Un vero negoziato come per i sequestri

L’obiettivo è stato raggiunto, onostante le smentite ufficiali: l’ospedale di Lashkar Gah rimane chiuso. Nega il governo italiano di aver corrisposto contropartite agli afghani per ottenere il rilascio degli italiani di Emergency. Nega che fosse proprio questa la condizione posta per dichiararli «non colpevoli». E così segue un copione generalmente utilizzato dopo la liberazione degli ostaggi sequestrati dai terroristi, anche quando il patto segreto prevedeva la consegna di valigette piene di dollari. Perché di fatto proprio questo è accaduto quando Marco Garatti, Matteo Dell’Aira e Matteo Pagani sono stati catturati all’interno della struttura. E per farli scarcerare intelligence e diplomazia hanno dovuto avviare un vero negoziato che ha poi raggiunto la svolta quando si è avuto un contatto diretto con il presidente Hamid Karzai, sollecitato dalla lettera inviata da Silvio Berlusconi.
È chiara la presa di posizione dell’organizzazione umanitaria che ci tiene a ribadire come «il rilascio dei nostri operatori non è dipeso da alcun accordo, ma dal mero accertamento dei fatti». In realtà l’innocenza dei tre non è mai stata in discussione, ma da subito è apparso evidente come l’arresto disposto dai servizi segreti afghani fosse una ritorsione proprio per l’attività che Emergency svolge in quell’area a sud del Paese, dove non ci sono altre strutture occidentali. Un’insofferenza più volte manifestata - sia pur informalmente - anche dai vertici militari della Gran Bretagna che di quella zona detengono il controllo.
La struttura è ritenuta fondamentale dalla popolazione, ma osteggiata dalle autorità locali. Tanto che non era apparsa affatto spontanea quella manifestazione di protesta organizzata di fronte all’ospedale poche ore dopo il ritrovamento di armi ed esplosivi nel magazzino, con i cittadini che ne sollecitavano l’immediata chiusura.
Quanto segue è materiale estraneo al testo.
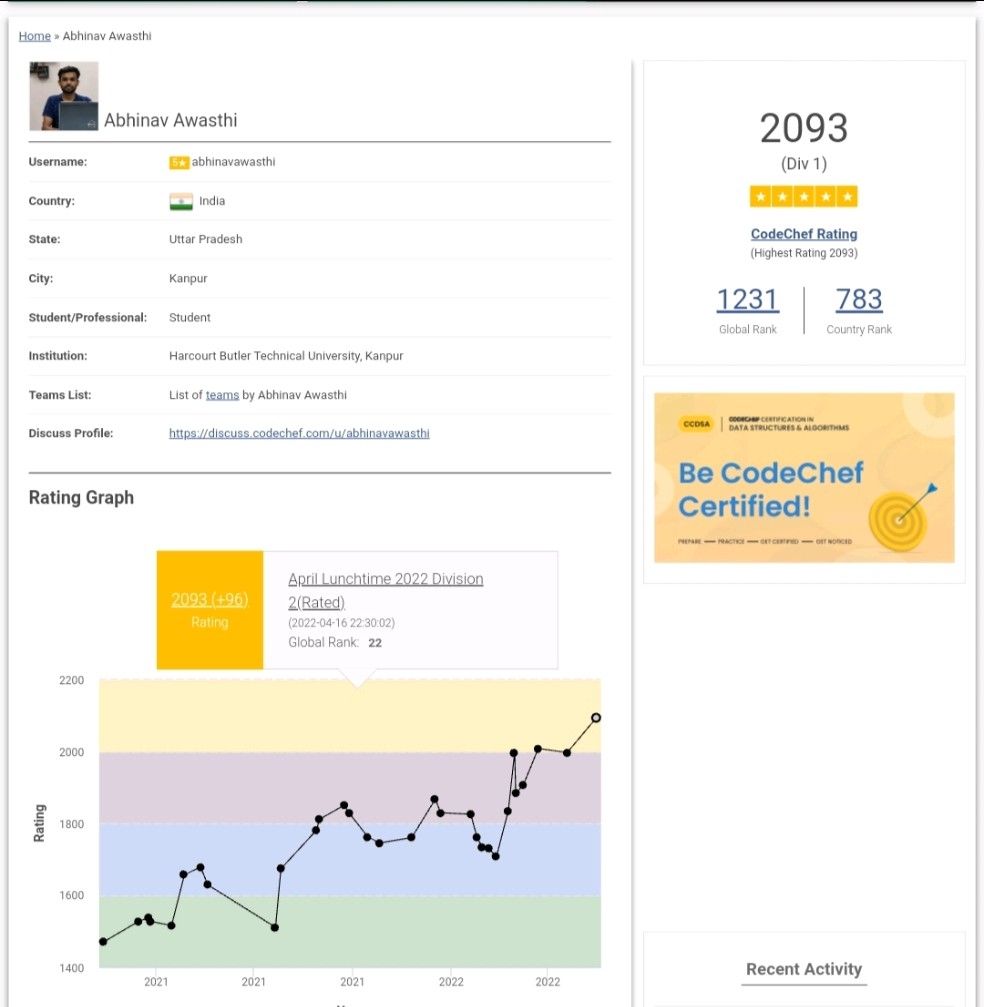Viewport: 984px width, 1007px height.
Task: Click the five-star rating badge
Action: [x=803, y=197]
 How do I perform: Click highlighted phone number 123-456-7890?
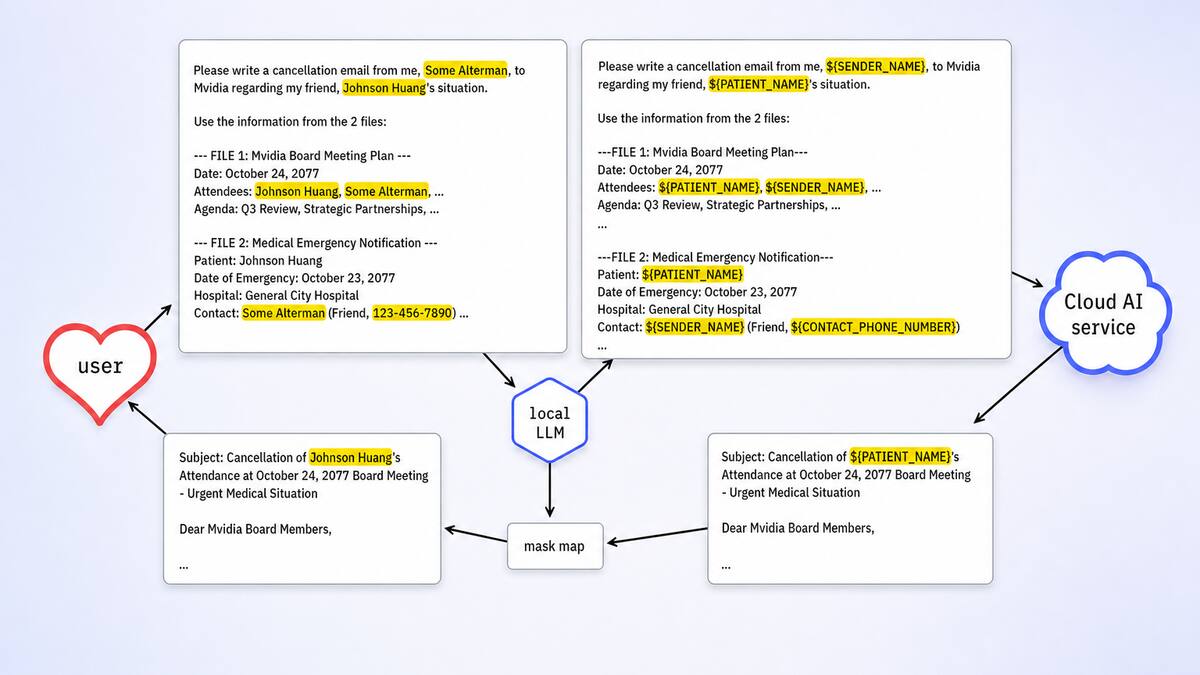410,313
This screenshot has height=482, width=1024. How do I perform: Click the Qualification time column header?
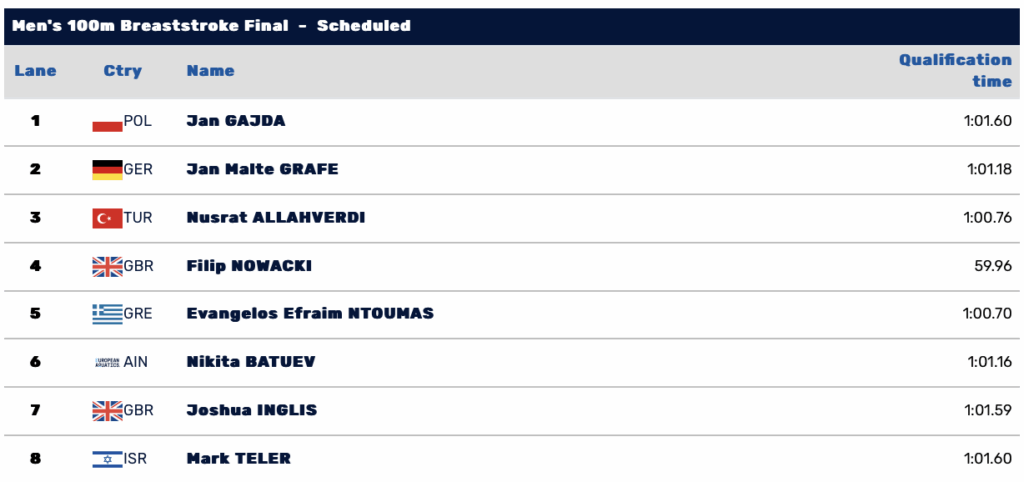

E non sembra casuale come già la scorsa settimana, quando l’ambasciatore italiano a Kabul ha avviato la mediazione con il governo, è stato disposto il trasferimento nella capitale di tutto il personale sanitario che fino a quel momento operava a Lashkar Gah.
Emergency non sembra comunque disposta ad arrendersi tanto che tocca a Cecilia Strada, dopo aver evidenziato come «noi non siamo parte di alcun accordo», sottolineare come «sarà valutato insieme ai nostri operatori, alle autorità afghane e al ministero della Salute quali siano i modi e i termini della prosecuzione del nostro intervento nel sud dell’Afghanistan».
Al momento la riapertura non appare possibile visto che lo stesso ministro degli Esteri Franco Frattini ha specificato domenica, subito dopo il rilascio dei tre, come fossero state «avviate le procedure amministrative per verificare la sicurezza della struttura». Un modo neanche troppo velato per confermare - al di là delle posizioni più o meno ufficiali prese anche dalle autorità afghane - l’insofferenza per la presenza della Ong.
Subito dopo l’arrivo in Italia Garatti, Dell’Aira e Pagani saranno interrogati come testimoni dal procuratore aggiunto Pietro Saviotti che ha delegato ai carabinieri del Ros il compito di svolgere accertamenti, non escludendo una missione a Kabul per verificare anche l’ipotesi del complotto ai danni dell’organizzazione.
Un’ipotesi che con il trascorrere delle ore perde comunque consistenza. L’obiettivo comune sembra chiudere il caso il più in fretta possibile, anche per evitare nuove polemiche come quella nata dopo la scelta di rientrare in Italia con un aereo di linea, visto che ormai si trattava di persone libere, completamente scagionate dalla dichiarazione del capo dei servizi segreti locali costretto a una clamorosa marcia indietro dopo le false notizie veicolate per una settimana.